To be clear, this isn’t some abstract belief. And it’s not at all clear what one is to believe in. I mean, the options are pretty wide. It’s often printed on stars, so we believe in stars? Or consumerism? Or the color red? Or? (Macy’s tells us the background of the campaign can be found in an 8-year-old girl’s 1897 letter to the editor of the New York Sun when she asked if Santa Claus was real. The editor explained why she should believe: “He exists as certainly as love and generosity and devotion exist.”
Believe. Not joy or hope or love or some other virtue. But a verb. In the vocative, no less. Macy’s commands: Believe.
Being so commanded to Believe, I started to pay attention a bit more. Christmas advertisements (unlike, say, Super Bowl ads) are gut-wrenching in their emotional punch.
This year, we’ve got Chevrolet with a long-form ad about a granddaughter engaging her memory-challenged grandmother on Christmas Day. It’s a moving five minutes that’s giving hope to a painful situation common to a ton of American families this time of year. But before we say it’s just about feeling good, here’s the title for this ad set to air as we remember the Nativity of Jesus: “A Holiday to Remember.”
Apple’s sales hook this year? Kindness and forgiveness.
And then there is Kroger’s ad. In this 75 seconds, we see a childless couple first welcome an international exchange student into their home. To address her homesickness, they make her some pozole (with ingredients purchased from Kroger). This repeats for years, student after student. And then the aged couple find themselves back where they started: childless and alone at Christmas. Until the knock the door, when all their students reunite, bringing their various cuisines for a Christmas feast. The tag line? “Food connects us all.” It’s far from a complete eucharistic theology, but I’ve heard (a lot) worse.

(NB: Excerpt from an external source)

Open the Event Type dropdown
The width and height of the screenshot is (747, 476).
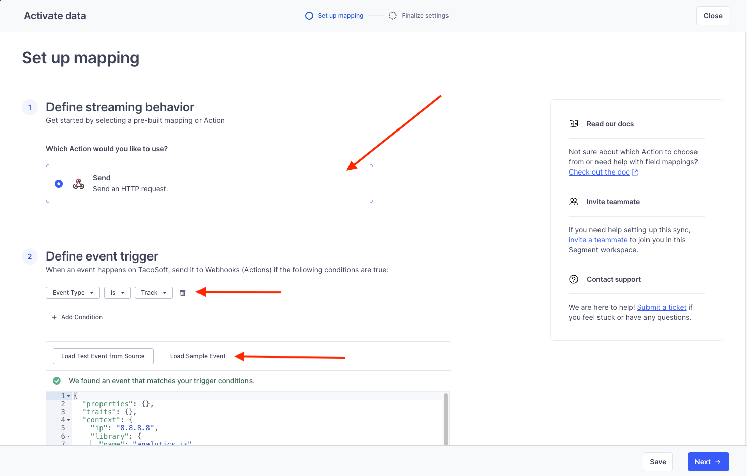point(73,292)
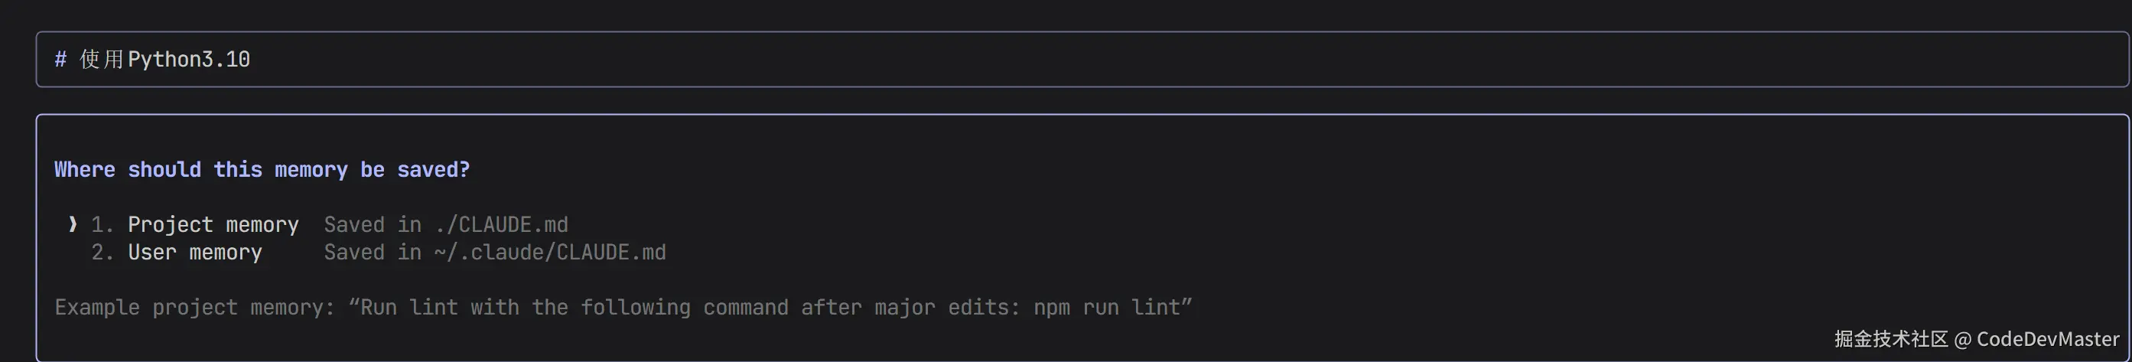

Just for the sake of time and space, I’m keeping this reflection only to this year’s television ads. That limit keeps me from having to wade into when the Christian blogosphere used many, many words to comment on Starbucks’ 2010 Holiday slogan: Take Comfort in Rituals.

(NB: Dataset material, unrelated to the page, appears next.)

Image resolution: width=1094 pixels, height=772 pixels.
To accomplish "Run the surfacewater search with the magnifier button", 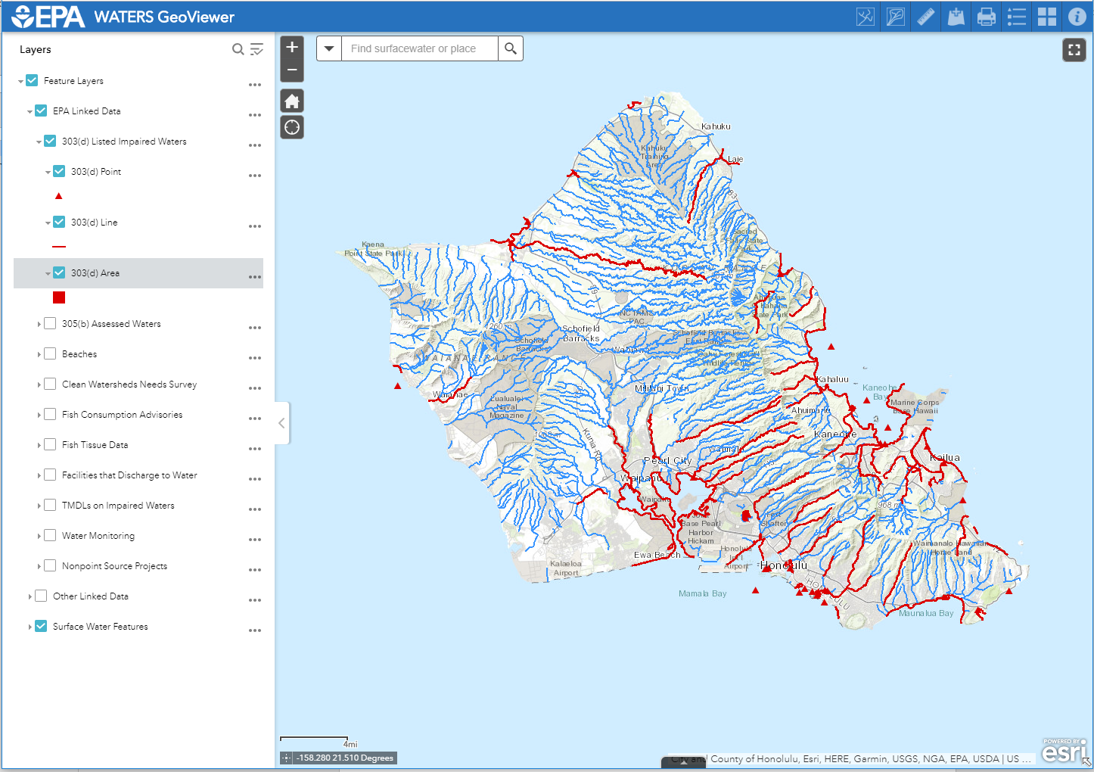I will pos(511,48).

So what’s going on here? Believe. Remember. Forgive. Food as more than just a consumable. How do committedly secular brands and their advertising creatives seem to keep stumbling into Christian-adjacent concepts and ideas?
Perhaps there’s a natural law argument here. There is only one true macro story in the universe, so maybe these advertisers know — even if they don’t have all the particulars. Or maybe it’s some double fake of trying to sound Christian while objecting to it all at the same time?
Whatever the reason, I’m at least a little bit curious what it means for the Church if this is what all the best ad creators in the world think people are longing for things so essential to the Christian life. What sells iPhones and groceries and trucks and sweaters at Christmas? Apparently, the good stuff is the best bet.
Maybe it’s why I don’t hate the cheesy popular Christmas as much as I thought. But also, perhaps as we converse with those who know not the Lord Jesus, we ought to copy these ideas that apparently resonate with our compatriots. In doing so, rather than copy, we’d repatriate them to their first home.
Very nice. Thanks. (And best wishes for a Good Advent, followed by a Merry Christmas.)
Some excellent reflections, Thomas. And I’ll surely use “repatriation” as you named it one way or another. And, yes, that Chevy ad made me cry real tears.